**What the task asks:**
What is needed is every line of the data that includes the word "will". Please copy each one.

**Records shown:**
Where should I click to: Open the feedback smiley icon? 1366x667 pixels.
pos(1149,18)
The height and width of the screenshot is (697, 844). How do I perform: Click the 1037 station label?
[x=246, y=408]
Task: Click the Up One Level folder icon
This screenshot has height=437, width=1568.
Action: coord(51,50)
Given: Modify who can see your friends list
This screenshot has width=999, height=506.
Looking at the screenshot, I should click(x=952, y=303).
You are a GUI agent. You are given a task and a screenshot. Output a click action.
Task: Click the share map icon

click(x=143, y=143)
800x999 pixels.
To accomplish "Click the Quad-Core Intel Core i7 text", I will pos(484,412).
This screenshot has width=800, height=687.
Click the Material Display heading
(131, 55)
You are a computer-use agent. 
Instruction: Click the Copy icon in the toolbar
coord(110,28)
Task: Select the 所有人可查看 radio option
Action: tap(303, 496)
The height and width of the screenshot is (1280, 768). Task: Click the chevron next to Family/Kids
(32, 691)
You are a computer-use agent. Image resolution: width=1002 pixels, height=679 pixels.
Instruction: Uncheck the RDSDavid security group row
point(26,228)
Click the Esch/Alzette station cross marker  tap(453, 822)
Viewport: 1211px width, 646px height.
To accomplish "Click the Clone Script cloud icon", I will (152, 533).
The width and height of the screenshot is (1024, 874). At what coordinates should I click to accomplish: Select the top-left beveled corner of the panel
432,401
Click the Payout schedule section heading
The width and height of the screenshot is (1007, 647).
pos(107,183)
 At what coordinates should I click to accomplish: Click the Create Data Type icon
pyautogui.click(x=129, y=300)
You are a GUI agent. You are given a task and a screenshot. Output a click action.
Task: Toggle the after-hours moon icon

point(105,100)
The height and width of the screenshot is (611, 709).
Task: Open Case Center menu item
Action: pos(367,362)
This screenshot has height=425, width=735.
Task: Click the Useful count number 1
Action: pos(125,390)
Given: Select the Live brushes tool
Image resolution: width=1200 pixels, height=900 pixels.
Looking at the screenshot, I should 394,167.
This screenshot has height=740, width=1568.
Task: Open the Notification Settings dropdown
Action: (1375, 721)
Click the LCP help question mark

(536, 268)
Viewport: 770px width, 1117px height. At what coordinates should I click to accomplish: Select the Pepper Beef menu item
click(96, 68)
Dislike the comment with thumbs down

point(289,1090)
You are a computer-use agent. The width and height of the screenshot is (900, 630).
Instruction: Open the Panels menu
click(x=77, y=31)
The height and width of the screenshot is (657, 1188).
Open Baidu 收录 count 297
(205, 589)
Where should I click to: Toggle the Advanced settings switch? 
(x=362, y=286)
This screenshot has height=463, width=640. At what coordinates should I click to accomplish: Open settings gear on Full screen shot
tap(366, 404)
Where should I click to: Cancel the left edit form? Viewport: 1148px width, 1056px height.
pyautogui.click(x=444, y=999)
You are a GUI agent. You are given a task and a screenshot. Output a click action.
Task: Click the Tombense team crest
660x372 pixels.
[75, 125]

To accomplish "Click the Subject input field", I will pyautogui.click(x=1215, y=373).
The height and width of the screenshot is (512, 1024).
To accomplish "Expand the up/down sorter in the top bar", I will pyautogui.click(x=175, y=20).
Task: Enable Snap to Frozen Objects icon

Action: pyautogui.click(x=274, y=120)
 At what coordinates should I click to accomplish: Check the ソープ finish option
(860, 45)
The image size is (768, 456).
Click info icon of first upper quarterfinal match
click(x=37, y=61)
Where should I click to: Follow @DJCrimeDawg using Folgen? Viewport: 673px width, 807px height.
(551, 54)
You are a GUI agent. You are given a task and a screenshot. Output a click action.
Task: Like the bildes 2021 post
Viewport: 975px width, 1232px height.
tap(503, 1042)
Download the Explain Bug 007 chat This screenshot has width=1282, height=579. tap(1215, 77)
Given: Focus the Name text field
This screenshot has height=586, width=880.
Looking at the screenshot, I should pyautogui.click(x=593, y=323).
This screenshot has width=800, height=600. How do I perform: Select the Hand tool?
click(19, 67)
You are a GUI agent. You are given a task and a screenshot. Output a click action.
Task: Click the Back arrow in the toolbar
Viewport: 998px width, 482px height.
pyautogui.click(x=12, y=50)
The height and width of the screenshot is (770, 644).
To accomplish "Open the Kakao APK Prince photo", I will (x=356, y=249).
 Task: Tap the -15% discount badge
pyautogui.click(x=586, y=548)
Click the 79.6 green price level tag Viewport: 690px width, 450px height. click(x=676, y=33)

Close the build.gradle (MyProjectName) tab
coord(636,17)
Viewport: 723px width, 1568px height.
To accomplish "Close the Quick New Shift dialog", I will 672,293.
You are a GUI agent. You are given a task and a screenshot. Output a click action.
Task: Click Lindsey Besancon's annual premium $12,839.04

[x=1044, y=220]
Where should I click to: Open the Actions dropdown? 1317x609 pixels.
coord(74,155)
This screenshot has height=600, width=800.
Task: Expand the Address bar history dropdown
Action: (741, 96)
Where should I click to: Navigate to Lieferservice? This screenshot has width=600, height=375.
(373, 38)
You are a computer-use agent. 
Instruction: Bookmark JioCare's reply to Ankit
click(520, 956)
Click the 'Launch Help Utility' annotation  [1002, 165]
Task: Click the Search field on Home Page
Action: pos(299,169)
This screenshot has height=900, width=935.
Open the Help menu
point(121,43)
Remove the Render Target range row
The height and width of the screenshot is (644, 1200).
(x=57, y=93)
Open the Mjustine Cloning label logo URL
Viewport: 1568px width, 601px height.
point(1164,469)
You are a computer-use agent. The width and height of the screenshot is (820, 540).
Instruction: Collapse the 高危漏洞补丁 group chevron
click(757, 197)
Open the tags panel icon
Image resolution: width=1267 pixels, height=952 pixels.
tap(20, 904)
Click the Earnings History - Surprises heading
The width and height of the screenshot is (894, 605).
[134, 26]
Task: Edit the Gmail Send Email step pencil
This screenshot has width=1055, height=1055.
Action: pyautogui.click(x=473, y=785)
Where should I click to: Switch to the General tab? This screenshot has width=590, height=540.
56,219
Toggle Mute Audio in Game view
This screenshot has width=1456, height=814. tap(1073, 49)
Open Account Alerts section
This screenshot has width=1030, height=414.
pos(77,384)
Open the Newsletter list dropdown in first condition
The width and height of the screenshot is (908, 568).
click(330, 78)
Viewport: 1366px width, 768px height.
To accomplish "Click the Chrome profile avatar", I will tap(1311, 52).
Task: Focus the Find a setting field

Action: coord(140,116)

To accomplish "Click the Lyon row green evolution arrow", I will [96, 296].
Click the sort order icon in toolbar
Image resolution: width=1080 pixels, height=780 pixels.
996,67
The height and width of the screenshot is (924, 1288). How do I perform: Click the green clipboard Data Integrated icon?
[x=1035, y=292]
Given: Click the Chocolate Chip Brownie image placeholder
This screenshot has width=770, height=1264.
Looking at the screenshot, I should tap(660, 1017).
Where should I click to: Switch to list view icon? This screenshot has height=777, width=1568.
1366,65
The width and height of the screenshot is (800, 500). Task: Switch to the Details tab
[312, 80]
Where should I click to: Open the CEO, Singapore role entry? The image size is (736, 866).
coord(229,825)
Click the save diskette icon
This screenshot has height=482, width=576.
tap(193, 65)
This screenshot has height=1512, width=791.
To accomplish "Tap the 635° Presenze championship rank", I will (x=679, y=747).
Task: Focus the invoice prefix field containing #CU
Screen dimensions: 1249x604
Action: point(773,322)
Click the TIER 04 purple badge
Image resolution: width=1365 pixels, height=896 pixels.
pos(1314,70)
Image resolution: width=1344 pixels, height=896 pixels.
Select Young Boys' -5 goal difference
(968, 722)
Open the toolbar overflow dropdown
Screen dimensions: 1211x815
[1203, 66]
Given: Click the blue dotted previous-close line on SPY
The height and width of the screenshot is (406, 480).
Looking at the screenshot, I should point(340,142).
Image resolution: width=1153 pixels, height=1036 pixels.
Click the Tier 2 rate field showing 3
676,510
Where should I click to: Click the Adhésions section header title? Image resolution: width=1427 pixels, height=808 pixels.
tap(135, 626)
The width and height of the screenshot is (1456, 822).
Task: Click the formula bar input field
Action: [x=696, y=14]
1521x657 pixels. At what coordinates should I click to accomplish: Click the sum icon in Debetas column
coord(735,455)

**Exercise answer:**
To accomplish "Click the Quad-Core Intel Core i7 text", I will pos(484,412).
To accomplish "Click the Clone Script cloud icon", I will (152, 533).
To accomplish "Click the Subject input field", I will pyautogui.click(x=1215, y=373).
To accomplish "Expand the up/down sorter in the top bar", I will pyautogui.click(x=175, y=20).
To accomplish "Open the Kakao APK Prince photo", I will (x=356, y=249).
To accomplish "Close the Quick New Shift dialog", I will 672,293.
To accomplish "Click the Chrome profile avatar", I will tap(1311, 52).
To accomplish "Click the Lyon row green evolution arrow", I will [96, 296].
To accomplish "Tap the 635° Presenze championship rank", I will (x=679, y=747).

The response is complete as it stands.